— What is being asked —
Show each line of the rows below that contains the word "Toggle". Case counts.

— Stored records —
******************************
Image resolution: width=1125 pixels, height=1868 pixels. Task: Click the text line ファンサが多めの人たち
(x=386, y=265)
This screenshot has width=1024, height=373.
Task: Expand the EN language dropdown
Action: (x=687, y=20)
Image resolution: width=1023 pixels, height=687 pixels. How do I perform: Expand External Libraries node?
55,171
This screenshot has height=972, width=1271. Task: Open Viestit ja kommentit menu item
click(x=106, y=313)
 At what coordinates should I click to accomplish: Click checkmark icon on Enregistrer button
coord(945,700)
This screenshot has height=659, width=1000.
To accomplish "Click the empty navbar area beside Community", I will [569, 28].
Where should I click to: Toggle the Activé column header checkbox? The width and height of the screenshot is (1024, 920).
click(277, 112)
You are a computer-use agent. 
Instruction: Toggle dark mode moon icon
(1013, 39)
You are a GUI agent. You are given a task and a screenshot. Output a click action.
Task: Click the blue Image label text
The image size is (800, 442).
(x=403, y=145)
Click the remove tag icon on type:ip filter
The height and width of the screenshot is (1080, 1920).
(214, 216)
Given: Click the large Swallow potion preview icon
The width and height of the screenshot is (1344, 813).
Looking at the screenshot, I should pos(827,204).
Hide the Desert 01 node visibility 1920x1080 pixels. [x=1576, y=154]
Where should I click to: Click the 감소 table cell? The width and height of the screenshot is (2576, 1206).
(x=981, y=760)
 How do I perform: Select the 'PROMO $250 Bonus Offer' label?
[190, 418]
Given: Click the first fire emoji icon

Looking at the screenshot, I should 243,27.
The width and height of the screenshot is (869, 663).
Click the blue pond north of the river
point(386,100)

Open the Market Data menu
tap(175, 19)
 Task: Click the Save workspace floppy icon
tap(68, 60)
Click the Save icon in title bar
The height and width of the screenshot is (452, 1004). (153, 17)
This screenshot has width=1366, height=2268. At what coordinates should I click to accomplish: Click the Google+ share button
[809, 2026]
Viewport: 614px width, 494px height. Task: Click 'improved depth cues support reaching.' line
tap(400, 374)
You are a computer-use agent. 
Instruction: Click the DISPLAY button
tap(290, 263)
******************************
— Response to this exercise —
Where should I click to: Toggle the Activé column header checkbox? The width and height of the screenshot is (1024, 920).
Instruction: Toggle dark mode moon icon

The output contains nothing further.